● **WHAT YOU WILL DO**: From the records below, copy each line in which the string "Open" occurs.

● **DATA FOR THE TASK**:
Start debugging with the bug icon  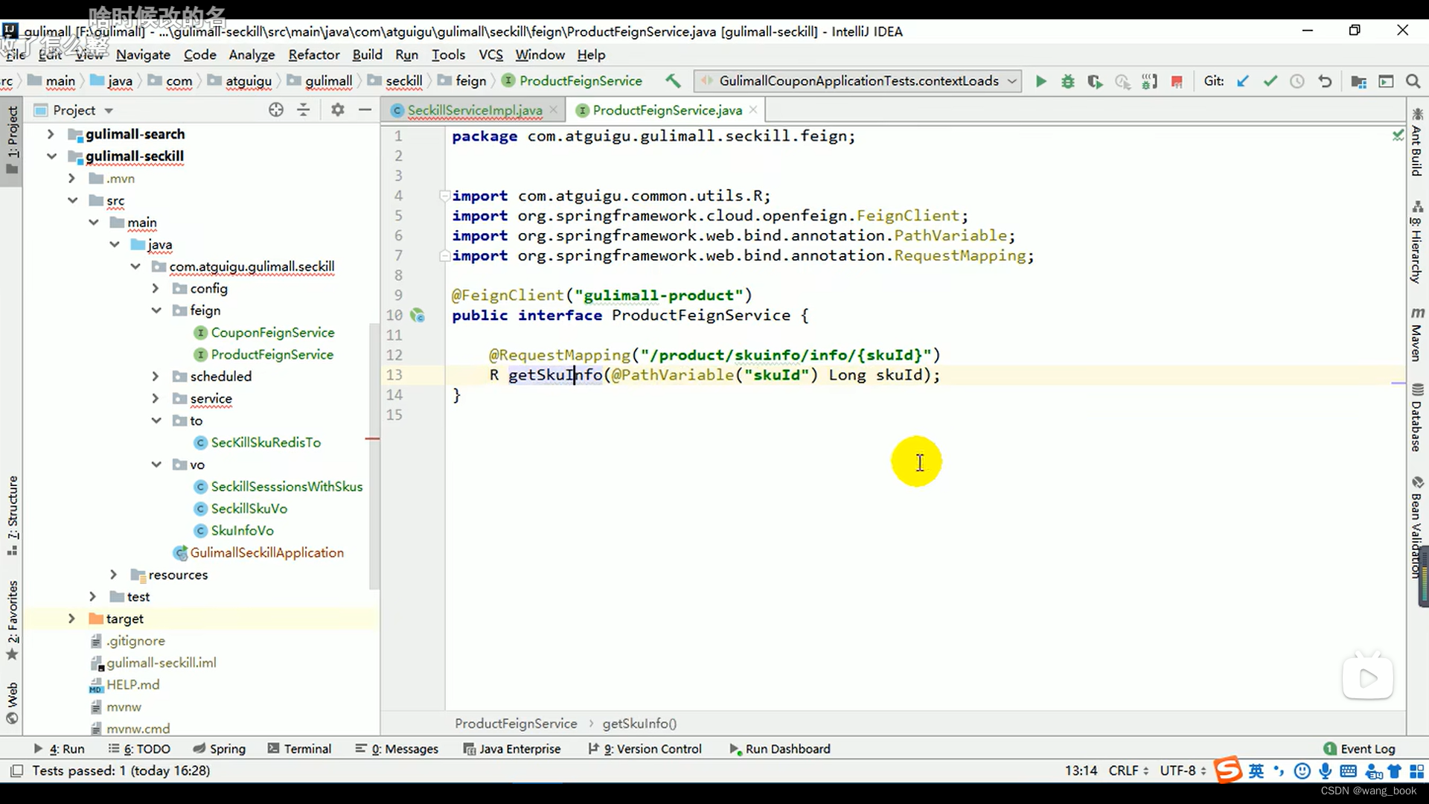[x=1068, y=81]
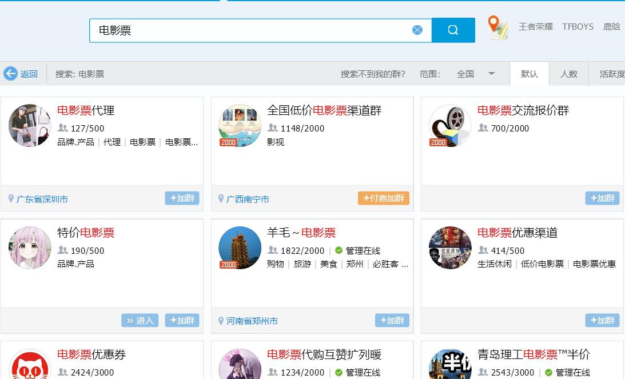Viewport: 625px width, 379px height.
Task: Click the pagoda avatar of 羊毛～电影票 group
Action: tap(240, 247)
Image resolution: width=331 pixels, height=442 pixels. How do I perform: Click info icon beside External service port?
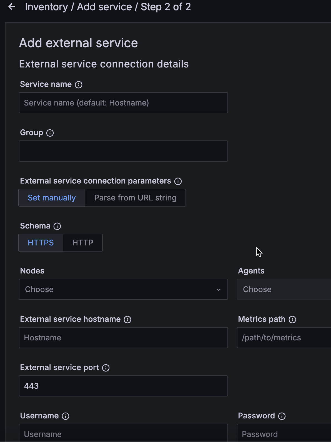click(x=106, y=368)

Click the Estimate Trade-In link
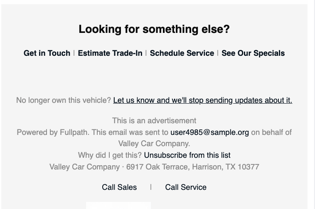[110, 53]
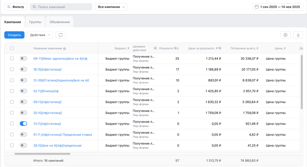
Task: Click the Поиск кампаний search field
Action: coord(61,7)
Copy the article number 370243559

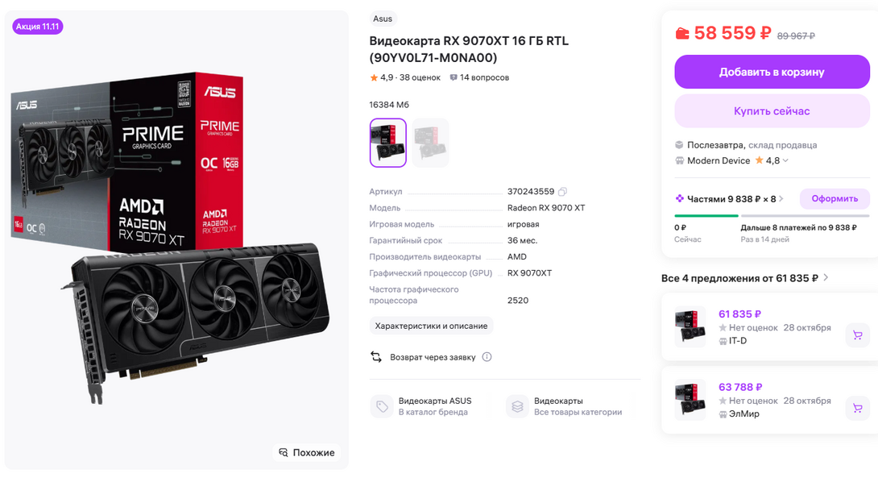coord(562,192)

...

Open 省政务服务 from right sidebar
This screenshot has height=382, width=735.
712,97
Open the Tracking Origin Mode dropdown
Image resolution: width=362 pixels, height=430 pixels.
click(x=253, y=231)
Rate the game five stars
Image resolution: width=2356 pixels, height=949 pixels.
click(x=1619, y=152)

...

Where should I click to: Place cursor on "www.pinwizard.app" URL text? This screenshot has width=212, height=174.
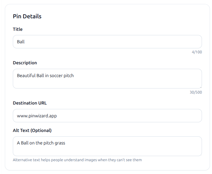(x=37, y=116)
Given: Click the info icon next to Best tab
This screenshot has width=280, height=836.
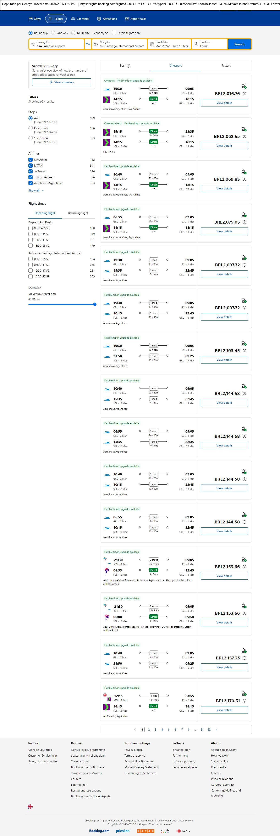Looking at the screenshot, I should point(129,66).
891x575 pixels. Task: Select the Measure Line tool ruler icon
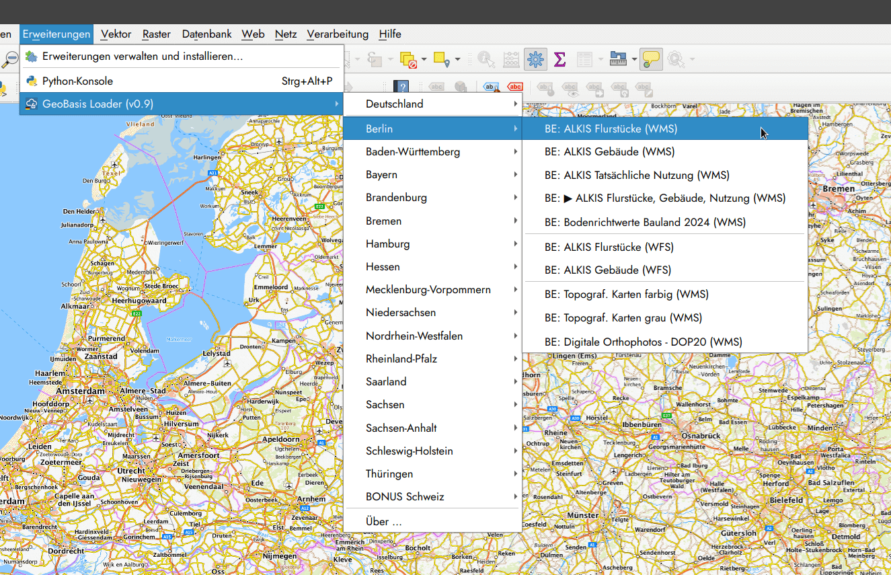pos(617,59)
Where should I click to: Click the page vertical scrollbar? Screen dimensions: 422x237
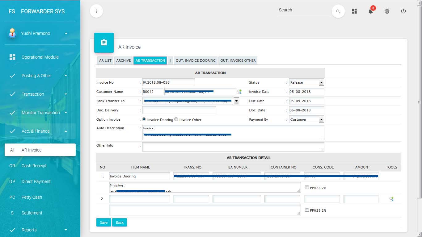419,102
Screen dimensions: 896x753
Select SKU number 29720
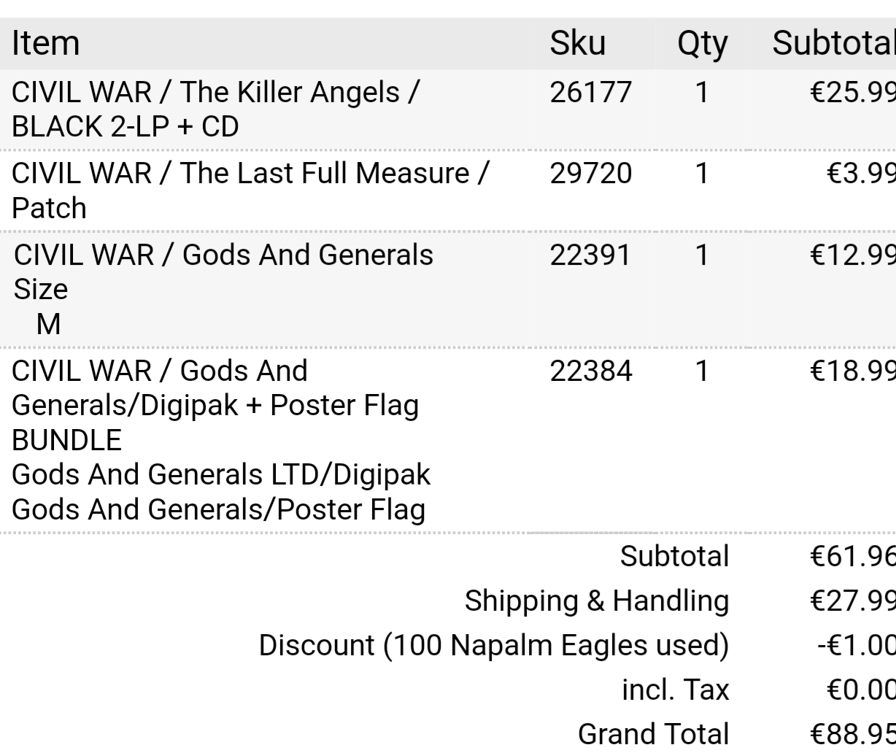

● **WRITTEN RESPONSE**:
Open 省政务服务 from right sidebar
Open the Tracking Origin Mode dropdown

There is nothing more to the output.